В эту ночь Кира сидела в столовой. За неделю она сильно похудела, черты лица стали резкими, кожа утратила золотистость, все дальше уходя в бледные тона. Глаза при свете десятков свечей мерцали, как у голодной кошки, и периодически в них вспыхивало что-то нетерпеливое и маниакальное. Пальцы задумчиво мяли и комкали пластилин, а большой обеденный стол был сплошь уставлен разноцветными пластилиновыми фигурками людей. У некоторых лица были сглаженными, неопределенными, но многие уже обрели индивидуальность. Большей частью они были слеплены с серых теней — тех, которые появлялись чаще прочих и позже всех исчезали, так что Кира имела возможность видеть их четко и ясно. Каждую из этих фигурок она переделывала много раз — до тех пор, пока ее пальцы, с каждым разом становившиеся все проворнее и умнее, не решали, что теперь фигурка — точная копия жившего здесь человека. А потом она искала их на фотографиях, и находила, и изумлялась тому, что удавалось ее пальцам. Казалось, они теперь знали даже больше, чем она сама. И каждая тень теперь виделась ей все более и более индивидуальной. Вскоре Кира начала удивляться тому, как они раньше могли казаться ей просто серыми профилями, похожими один на другой.

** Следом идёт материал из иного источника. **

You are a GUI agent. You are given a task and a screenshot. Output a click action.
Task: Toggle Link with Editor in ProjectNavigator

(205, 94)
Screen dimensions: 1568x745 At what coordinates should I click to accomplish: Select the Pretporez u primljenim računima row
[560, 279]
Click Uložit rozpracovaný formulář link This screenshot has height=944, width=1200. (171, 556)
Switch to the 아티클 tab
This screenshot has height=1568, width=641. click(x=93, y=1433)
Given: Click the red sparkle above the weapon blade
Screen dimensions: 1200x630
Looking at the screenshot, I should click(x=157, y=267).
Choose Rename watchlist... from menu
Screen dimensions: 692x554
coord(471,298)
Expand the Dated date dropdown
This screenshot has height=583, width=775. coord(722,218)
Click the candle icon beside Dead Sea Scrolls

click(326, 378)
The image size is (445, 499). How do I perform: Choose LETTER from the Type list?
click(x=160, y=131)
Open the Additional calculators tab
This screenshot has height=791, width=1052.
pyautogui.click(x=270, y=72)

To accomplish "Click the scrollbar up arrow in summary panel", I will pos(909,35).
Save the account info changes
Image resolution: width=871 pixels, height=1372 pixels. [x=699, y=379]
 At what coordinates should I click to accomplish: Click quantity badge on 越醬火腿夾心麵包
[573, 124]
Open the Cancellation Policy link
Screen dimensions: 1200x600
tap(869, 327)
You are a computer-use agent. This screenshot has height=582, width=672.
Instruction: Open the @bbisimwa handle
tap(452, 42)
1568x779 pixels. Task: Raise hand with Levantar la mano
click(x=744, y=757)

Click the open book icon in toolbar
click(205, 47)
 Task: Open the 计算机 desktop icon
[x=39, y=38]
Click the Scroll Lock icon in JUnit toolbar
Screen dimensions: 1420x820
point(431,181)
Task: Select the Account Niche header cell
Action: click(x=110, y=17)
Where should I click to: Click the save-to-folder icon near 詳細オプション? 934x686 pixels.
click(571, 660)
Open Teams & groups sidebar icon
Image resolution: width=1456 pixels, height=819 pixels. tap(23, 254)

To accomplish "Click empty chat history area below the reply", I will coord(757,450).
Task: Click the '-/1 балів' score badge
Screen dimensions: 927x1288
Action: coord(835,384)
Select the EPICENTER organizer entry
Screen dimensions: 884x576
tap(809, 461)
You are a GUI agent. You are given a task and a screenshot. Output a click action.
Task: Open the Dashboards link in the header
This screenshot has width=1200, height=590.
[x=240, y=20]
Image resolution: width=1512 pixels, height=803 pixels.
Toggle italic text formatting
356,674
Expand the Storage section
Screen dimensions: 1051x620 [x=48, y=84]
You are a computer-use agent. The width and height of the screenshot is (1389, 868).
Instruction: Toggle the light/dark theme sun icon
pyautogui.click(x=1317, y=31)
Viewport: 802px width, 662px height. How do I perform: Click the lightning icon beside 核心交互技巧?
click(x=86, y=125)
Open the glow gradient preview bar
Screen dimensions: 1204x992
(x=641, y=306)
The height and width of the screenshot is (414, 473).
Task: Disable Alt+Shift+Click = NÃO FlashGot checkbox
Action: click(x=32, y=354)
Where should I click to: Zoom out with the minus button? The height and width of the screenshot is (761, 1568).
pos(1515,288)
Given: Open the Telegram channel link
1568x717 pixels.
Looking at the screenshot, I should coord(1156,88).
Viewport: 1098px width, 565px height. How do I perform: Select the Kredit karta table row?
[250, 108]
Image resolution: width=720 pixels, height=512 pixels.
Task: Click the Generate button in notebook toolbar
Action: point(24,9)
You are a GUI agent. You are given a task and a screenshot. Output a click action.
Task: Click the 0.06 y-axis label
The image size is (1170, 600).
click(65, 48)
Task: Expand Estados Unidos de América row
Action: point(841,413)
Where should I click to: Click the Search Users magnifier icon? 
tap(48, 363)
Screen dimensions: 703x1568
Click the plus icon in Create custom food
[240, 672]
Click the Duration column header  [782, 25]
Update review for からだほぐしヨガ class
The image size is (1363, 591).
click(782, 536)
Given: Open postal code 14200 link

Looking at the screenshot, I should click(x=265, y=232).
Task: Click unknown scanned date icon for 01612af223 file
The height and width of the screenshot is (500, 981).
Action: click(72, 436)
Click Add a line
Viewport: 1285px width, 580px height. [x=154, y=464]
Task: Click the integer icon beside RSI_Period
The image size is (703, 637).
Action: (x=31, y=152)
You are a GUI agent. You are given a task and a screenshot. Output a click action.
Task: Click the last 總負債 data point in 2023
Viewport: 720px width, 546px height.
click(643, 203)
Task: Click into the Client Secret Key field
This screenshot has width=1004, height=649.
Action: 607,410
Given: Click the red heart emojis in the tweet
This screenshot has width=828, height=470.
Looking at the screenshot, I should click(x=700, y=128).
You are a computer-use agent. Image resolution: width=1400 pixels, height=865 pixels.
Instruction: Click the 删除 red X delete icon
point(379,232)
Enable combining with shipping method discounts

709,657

Но все это были тени людей, которые и до сих жили и поживали себе в разных городах.
С черными тенями было сложно. Каждый раз приходил кто-то другой, она путалась в них и никак не могла запомнить. Знать бы способ, чтобы удержать их на месте, заставить появиться кого-то определенного. Свою собственную тень и тени, связанные с ней в тот или иной лунный час она легко могла вызвать, встав вплотную к стене рядом со свечами, но это ей быстро надоело. Большей частью ее тень сопровождала тень Стаса, и в этом не было совершенно ничего интересного. К тому же, они были простыми, серыми. А ей нужны были черные.
Кира бросила пластилин на стол и устало потерла виски. Часы показывали начало третьего. Скоро уже и утро, нужно лечь поспать перед визитом в больницу. Конечно, на тени можно смотреть и днем, сделать тьму в этой квартире ничего не стоит, но днем на стенах поднимался такой кавардак, что практически ничего нельзя было разобрать. Иногда она даже начинала злиться на эти бесплотные отпечатки, хоть это чувство и было совершенно нелепым. Если все эти люди снимали квартиру летом, то какого черта делали дома — шли бы на море, хотя бы большая их часть! Пару раз Кира поймала себя на том, что думает о них, как о некоем шкодливом зверинце, и это ей совершенно не понравилось.